I honestly don’t recall how Zach and I met but it was likely via a mutual NYC tech friend or his snappy Twitter stream. Either way, he’s cost me thousands of dollars alerting me to notebook and backpack/gearbag projects on Kickstarter that deserve support (he’s also into pens, but that I just don’t get). Codecademy has been focused on helping people worldwide learn to code. Recently they’ve been pretty heads down on global expansion so I thought it would be fun to check in with Zach for Five Questions.
Hunter Walk: First, let’s just refresh folks on how Codecademy got started
Zach Sims: We started working together in January of 2011 after my cofounder Ryan and I saw the huge gap between education and employment. I was a Political Science major working at GroupMe in my free time and realizing that what I was doing in the classroom was entirely different from what I was doing in the working world. Ryan, meanwhile, had started teaching people to program through a club he started at Columbia, the Application Development Initiative.
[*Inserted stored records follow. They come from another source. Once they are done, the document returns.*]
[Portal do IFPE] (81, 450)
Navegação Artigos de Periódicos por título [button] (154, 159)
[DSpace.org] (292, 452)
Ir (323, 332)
The two of us started trying to find a way to reduce the gap we saw between the classroom and the real world, but ended up taking a number of different approaches before settling on what became Codecademy (which ended up starting over the summer when we were in YC). Over the summer, I was teaching myself to program with Ryan’s help and using everything I could find (books, videos, tutorials, etc.) so I could contribute more to what we were building. Eventually, we realized that building something for me to help me learn to program would help solve the original problem we were solving — connecting people with the most in-demand skills to help them find jobs.
HW: Startups are about testing, learning, iterating. What’s something you believed to be true a few years ago that now you realize was wrong?
ZS: Early on, I think we thought overcommunication was a problem. As a consequence, we didn’t communicate vision, objectives, or projects clearly enough or often enough to our team. Now, I try to integrate the company’s vision, strategy, and objectives into nearly every meeting — there’s no such thing as overcommunicating in a startup.
HW: It’s easy to get distracted with shiny objects – conferences, events, press – how do you decide what to participate in vs stay heads down?
ZS: I think this is a constant process and it’s something I try to be hyper aware of (and, to be honest, I try to say no more often than I used to). Each quarter, our team sets goals which them trickle down to individual goals. I set mine and try to make sure that things like conferences, events, and press fit into one of my priorities. Otherwise, it’s either personal time or it doesn’t make it on my schedule.
HW: How nervous were you on The Colbert Report?
ZS: I was definitely a bit nervous I’d end up skewered like some of his guests, but Stephen was friendly in the pre-show conversation and actually mentioned he was a fan of what we were working on. He ended up with a few dangerous questions, but it didn’t feel adversarial at all.
HW: Who are two underrated folks in the New York tech scene? Don’t worry, I won’t ask you for overrated ones…
ZS: There are almost too many people I know at this point to count. I’m a fan of someone who actually unfortunately just left the New York tech scene: Moawia Eldeeb, the cofounder of SmartSpot (a Y Combinator company in this batch).